Note:All photos, unless explicitly stated otherwise, credit to Samantha Ferreira, and were taken in accordance with agreed upon photo policy for Anime Boston

Seating for MIYAVI’s concert began at 6:00PM sharp, when the doors opened, and hundreds of eager fans flooded into the Veterans’ Memorial Auditorium. I quickly found my seat, which was cordoned off for folks within the media, and began to chatter with the various reporters who would be covering the evening. My phone buzzed shortly after I was seated, as Seth informed me that he was on the way, and that I should save a seat. I was happy to comply.

Seth arrived shortly afterwards, as a team member circled around to brief us on photo policies and regulations. We verified what the artist would allow, and began to discuss what our plans were amongst each other. Seth gave a quick warning that, where Spinal Tap’s amps would go up to eleven, MIYAVI’s went up to twelve. He was the Samurai Guitarist, whose skill with a guitar and ability to work a stage were something to behold. And, tonight, I would have a chance to see him in action.

As the lights went down, the booming voice of Samuel L. Jackson began to boom through the speakers, as MIYAVI and his band took the stage. The lights kicked on and MIYAVI, clad in a white tank top, silver jacket, and black leather pants, began to play the opening riffs to Worlds Collide. All the while, the recorded voice proclaimed “the reports of the death of rock and roll have been greatly exaggerated […] You are now fucking with the Samurai Guitarist. Did I mumble, motherfucker?!”

The wailing notes grew louder and more urgent, as Jackson’s voice commanded “Say his name!” to the crowd. The audience, meanwhile, was eager to comply. Moments later, the lights kicked on, as MIYAVI began to cut loose with a funky, almost playful tone as he bopped and bounded around the stage, often mugging for the crowd and the pit of photographers that snapped eager shots in their perch within the pit before the stage. The familiar progression for Flashback was quickly heard, as the crowd erupted.

* * * * * * *

■ **WORK INSTRUCTIONS**
• A. In the MIYAVI concert account, what was MIYAVI wearing when the lights came on for the opening song?
• B. Pick up the MIYAVI concert account right after its final sentence and carry the narrative forward.

■ **COLLECTED MATERIAL**

* * * * * * *

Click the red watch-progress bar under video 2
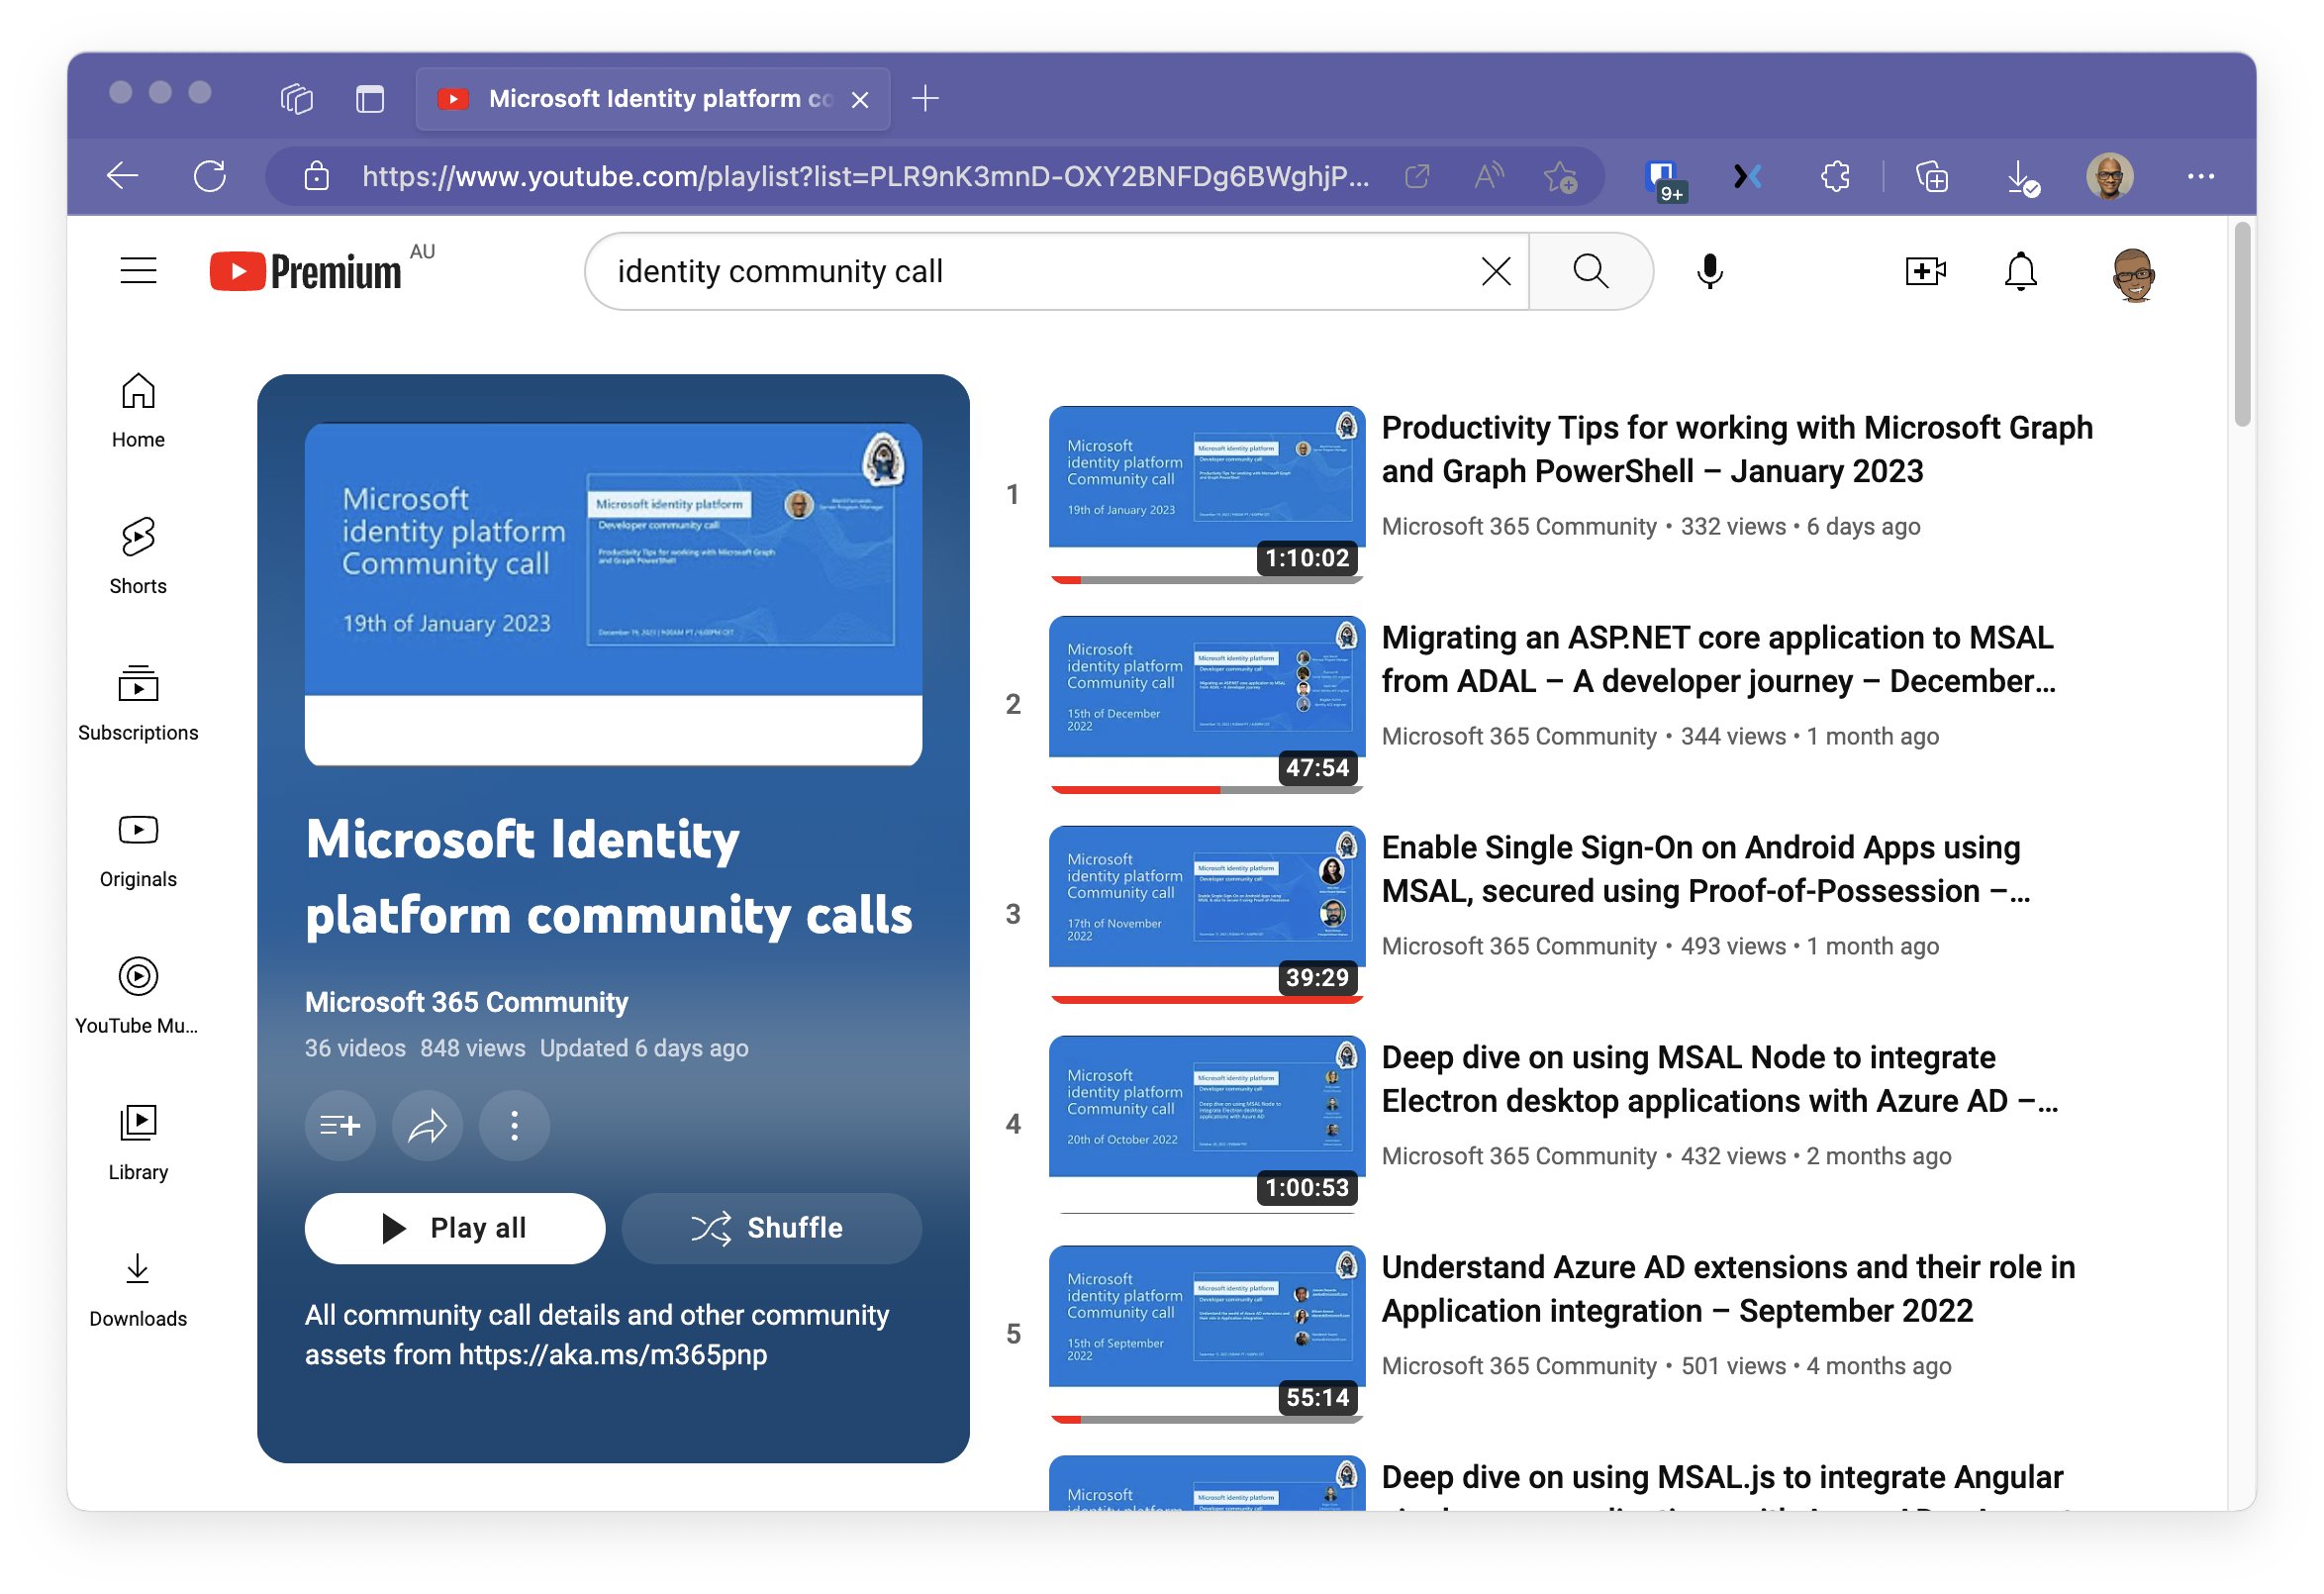2324x1594 pixels. pyautogui.click(x=1135, y=790)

* * * * * * *

■ **RESULTS**
• A. A white tank top, a silver jacket, and black leather pants.

• B.
Through each of the songs that followed, from In Crowd, to Dim It , MIYAVI dominated every inch of the stage. It was clear that he was here to jam with an intensity that could shatter the walls of a lesser venue. Whether he was riffing the main chords of Dim It or belted out the sassy melody of In Crowd, MIYAVI brought an energy that most artists would reserve for a sold-out stadium. His sound was loud and brash in the very best ways, to the point that one could think he was in a rock-off with the Devil himself, and kicking his butt in the process.

The biggest treat of the night, though, came after Dim It, as MIYAVI cried out “No Sleep Til Tokyo!” The crowd erupted in applause and cheers, as he laid out four all-new songs: No Sleep Til Tokyo, Tears On Fire, Can’t Stop It, and Otherside. Each of the songs, which will appear on upcoming album No Sleep Til Tokyo, carried that same raw energy and presence that the earliest entries in the set had promised.

No Sleep Til Tokyo and Tears on Fire, and Can’t Stop it were playful, vibrant pieces that felt right at home with the high energy set that had rocked the halls before. Otherside, though, proved to be a pleasant surprised. He prefaced the song with a brief comment, saying that “it’s about memory.” The song was a much slower, more mellow piece than had come through before, that was dripping with emotion. It was melancholy and raw, and it hit the room with a shock, as the audience began to sway along.

As the song ended, an electronic beat began to play, as a recorded vocal track sang “I made up my mind today. When the sun goes down, it’s time to break. When no one knows I’m wide awake, I’ll spread my wings and fly away!”

The artist then kicked into the grungy progression for Long Nights, a 2018 single that he had cut with Afghani rapper Sonita. The audience was enraptured as MIYAVI’s playing and the raw emotion of the vocals reverberated through the room. Several joined in to sing along with the chorus, as he continued to bring the rock onstage.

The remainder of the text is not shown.